Every school in Bulgaria, including our ORT school in Sofia, is closed until the end of the month at least. Online teaching is obligatory and so learning is continuing. In Prague, as in the rest of the Czech Republic, schools are closed, including the ORT-affiliated Lauder school, for the foreseeable future.
Our fundraising countries have also been hit. ORT UK cancelled a business breakfast it was due to hold in central London on March 24. It is hoped the event may take place at a later date. A skiing event organized by ORT Switzerland was also cancelled.
Latin and South America
Coronavirus is now having a greater impact across Latin and South America.
Universidad ORT Uruguay has shut for three weeks, while in Brazil, our school is closed at least until the end of next week in accordance with guidance from the Rio de Janeiro governor to close all schools.
In Mexico City, CIM-ORT has closed until April 20. There will be no classes at our school in Buenos Aires, Argentina, before the end of this month, but students are participating in some virtual classes online, which the school had pre-prepared for in recent weeks.
Colegio Colombo Hebreo in Colombia is shut and teachers and staff are working to ‘reinvent’ their education methods in the hope of continuing some learning. Classes are taking place online for students of Panama City’s Colegio Isaac Rabin, with teachers ensuring a well-organized schedule continues despite the school’s closure.
Mexico, Brazil and Spain have held shared discussions on running a Tikkun Olam program for the elderly who are isolated. This will include reading and chatting online with them. Schools discussed sharing material to assist each other.

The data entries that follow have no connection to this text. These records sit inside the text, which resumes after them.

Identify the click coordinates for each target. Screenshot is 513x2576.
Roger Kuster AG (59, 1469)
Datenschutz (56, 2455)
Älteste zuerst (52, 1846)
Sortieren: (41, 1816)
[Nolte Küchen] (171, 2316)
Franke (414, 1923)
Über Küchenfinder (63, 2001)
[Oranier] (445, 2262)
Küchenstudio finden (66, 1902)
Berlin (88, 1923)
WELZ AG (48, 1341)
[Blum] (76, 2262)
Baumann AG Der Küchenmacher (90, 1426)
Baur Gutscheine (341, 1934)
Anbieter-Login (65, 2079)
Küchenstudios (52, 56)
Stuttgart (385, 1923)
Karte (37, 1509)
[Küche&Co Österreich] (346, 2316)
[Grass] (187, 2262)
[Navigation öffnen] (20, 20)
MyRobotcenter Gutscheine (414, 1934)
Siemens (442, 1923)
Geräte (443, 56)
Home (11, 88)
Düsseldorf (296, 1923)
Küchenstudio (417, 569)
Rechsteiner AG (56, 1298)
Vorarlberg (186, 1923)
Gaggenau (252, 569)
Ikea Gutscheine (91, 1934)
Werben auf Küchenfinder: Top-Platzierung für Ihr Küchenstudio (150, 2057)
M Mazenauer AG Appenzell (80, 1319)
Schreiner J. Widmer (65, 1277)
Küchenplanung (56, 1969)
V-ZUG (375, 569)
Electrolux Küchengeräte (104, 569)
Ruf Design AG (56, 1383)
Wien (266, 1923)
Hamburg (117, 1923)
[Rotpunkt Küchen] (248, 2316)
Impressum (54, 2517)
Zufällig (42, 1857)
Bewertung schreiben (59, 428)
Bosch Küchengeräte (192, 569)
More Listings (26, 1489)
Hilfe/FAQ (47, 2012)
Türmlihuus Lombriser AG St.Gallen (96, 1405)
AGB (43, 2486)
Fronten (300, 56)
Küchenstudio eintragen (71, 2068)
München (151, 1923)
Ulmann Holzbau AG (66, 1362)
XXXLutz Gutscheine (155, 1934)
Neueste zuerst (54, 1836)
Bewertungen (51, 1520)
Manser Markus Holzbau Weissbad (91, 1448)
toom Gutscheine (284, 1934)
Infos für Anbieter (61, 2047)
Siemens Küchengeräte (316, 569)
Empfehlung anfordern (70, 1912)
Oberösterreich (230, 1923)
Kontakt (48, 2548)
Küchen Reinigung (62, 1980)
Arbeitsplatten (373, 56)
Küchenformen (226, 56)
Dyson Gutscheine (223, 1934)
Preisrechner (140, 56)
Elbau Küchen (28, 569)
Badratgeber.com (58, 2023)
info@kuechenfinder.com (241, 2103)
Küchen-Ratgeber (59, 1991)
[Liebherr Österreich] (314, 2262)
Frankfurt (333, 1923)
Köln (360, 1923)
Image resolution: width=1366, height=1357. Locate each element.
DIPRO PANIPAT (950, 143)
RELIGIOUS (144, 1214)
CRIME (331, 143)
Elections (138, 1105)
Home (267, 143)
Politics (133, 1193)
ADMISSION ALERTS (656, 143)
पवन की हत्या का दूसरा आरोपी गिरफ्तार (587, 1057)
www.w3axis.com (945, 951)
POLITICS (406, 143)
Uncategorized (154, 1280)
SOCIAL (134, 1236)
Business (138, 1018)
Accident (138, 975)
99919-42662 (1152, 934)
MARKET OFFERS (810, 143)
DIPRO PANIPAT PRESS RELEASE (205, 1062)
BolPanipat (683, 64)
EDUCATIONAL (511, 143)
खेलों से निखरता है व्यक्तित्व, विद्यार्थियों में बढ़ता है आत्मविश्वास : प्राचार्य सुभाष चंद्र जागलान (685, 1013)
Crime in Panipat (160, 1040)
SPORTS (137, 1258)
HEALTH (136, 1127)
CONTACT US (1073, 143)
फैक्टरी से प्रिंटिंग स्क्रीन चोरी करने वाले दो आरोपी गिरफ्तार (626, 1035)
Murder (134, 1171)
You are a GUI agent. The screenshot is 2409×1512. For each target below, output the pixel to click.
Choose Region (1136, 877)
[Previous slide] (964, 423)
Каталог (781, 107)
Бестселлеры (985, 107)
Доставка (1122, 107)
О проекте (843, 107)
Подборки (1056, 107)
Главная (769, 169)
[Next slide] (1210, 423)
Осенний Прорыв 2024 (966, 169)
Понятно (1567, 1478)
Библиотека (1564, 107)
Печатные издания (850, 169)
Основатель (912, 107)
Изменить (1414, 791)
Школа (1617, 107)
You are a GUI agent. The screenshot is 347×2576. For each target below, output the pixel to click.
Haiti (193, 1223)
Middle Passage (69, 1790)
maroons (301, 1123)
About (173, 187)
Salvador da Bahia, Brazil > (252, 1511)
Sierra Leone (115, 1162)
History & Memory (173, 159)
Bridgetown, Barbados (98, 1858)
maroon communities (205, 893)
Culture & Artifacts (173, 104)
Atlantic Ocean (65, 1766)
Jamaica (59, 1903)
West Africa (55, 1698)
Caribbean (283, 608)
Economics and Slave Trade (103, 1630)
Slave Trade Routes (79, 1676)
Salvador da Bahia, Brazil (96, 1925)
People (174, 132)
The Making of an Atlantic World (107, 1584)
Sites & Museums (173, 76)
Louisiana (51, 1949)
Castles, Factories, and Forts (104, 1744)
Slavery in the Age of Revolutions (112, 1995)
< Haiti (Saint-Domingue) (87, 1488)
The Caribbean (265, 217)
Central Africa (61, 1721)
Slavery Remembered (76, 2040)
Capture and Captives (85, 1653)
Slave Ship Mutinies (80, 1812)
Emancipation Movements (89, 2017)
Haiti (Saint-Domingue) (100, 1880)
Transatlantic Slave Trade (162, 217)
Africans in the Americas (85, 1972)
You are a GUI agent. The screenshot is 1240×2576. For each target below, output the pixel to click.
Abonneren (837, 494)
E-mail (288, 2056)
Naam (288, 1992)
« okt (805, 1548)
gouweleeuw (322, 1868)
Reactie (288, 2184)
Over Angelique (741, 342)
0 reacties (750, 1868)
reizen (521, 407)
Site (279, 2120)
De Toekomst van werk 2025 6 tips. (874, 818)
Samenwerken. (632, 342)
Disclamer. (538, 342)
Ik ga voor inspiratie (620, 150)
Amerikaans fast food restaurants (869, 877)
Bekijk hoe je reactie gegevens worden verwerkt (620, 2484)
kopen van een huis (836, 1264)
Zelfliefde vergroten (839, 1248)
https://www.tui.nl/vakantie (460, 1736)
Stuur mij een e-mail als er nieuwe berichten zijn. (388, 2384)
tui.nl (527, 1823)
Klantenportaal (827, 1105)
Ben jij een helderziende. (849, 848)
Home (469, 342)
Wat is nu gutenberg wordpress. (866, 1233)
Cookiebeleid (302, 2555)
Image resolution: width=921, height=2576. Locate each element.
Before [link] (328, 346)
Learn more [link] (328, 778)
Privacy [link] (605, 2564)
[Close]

A program is to be developed – Javer shel ORT – for small groups of students from each country to share their experiences online about daily life in their country during the crisis. They will also share interactive classes and develop academic games.
A celebration of ORT South Africa’s work was postponed due to the spread of Covid-19 in the country. It was due to be attended by more than 100 people. ORT Day celebrations were not able to take place at our affiliated King David Schools, which, like every school in the country, has now closed until April 14 at the earliest. ORT SA Cape has closed its offices and suspended all training until March 30.
Although we do not have educational facilities in North America, the virus has still had an effect there. ORT America has postponed some local events including in Michigan and Atlanta that were due to take place this month.